The outer effects from this two properties are quite different. A collection of equally charged particles produce a common field. This is easily reproducible and observable for example with an electroscope. To show the magnetic properties one need an external magnetic field. All materials show magnetic properties. Some of them, once magnetized, are stable magnets. Some materials are showing magnetic properties only under the influence of an external field (you could hold a pice of metal with an magnet, but two pieces of metal do not show any magnetic force to each over). Some materials show magnetic properties under the influence only of strong magnetic field and by low temperatures. All this has to do with the more or less chaotic distribution of the magnetic dipole moments of the involved particles.

A magnetic field, induced by accelerated charges has to do with the alignment of the magnetic dipole moments of this charges. In detail see this answer or this publication (I'm against to mark it explicitely with "my answer" and "publication of mine" but it is wished to do so in this forum).

but how do they combine to make a electromagnetic field?

They do not combine in your sense. Particles emit and absorb (receive) photons. They get disturbed by photons and the came again to a lower state by emitting photons.
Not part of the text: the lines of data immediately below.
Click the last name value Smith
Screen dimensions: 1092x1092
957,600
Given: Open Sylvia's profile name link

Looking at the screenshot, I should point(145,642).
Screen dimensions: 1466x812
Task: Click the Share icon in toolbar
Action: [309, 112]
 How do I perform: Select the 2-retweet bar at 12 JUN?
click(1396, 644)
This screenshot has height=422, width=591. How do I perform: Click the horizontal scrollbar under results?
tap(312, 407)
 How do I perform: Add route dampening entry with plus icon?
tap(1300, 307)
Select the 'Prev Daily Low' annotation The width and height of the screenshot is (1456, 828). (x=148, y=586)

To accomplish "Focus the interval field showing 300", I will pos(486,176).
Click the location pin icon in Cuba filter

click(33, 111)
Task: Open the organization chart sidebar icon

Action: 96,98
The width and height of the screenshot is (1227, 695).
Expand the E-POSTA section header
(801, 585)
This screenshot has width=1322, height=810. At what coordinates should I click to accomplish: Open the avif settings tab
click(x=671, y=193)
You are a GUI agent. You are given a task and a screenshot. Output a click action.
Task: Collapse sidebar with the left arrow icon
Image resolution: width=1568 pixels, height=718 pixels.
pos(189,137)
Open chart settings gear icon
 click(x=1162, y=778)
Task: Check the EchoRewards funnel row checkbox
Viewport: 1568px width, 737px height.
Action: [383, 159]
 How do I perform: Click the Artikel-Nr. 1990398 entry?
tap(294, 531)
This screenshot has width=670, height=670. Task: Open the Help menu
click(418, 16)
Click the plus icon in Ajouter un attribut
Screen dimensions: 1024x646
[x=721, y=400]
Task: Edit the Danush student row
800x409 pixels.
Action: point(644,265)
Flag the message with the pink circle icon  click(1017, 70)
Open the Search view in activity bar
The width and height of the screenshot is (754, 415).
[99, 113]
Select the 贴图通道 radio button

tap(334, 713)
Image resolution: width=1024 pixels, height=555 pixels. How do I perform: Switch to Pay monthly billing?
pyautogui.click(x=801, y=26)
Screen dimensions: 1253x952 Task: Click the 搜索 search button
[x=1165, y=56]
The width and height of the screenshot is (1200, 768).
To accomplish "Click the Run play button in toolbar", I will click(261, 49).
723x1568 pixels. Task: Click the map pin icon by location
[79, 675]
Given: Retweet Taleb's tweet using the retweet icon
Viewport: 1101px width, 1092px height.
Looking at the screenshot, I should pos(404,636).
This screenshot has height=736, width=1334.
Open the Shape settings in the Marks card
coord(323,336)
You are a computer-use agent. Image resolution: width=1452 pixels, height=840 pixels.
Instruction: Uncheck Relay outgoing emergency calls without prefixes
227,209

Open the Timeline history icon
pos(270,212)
This is used by us in an electric bulb as well as for radio waves or lasers. When a stream of photons is produced we are talking about electromagnetic radiation. This could be a naturally process like from stars or a made by us process like a radio wave. To be precise, every body with temperature below 0 Kelvin emits electromagnetic radiation, means, all bodies are radiators of photons.

As long as the stream of photons is not coherent (coherence = same starting point and same wavelength for all involved photons) the observation of the electromagnetic property of a radiation is not possible. To talk about a electromagnetic wave is possible for radio waves. It is interesting, that we can deduce from radio waves some phenomenons: A radio wave has an electric und a magnetic field component, this components (in vacuum) are aligned to each over perpendicular and both perpendicular to the direction of propagation. The propagation happens with the velocity of light.

from Wikipedia https://upload.wikimedia.org/wikipedia/commons/thumb/3/35/Onde_electromagnetique.svg/320px-Onde_electromagnetique.svg.png

Since radio waves are composed of a hugh number of photons (see my answer here) we can deduce that each photon has the same properties as the whole radio wave. So every photons is an electromagnetic wave.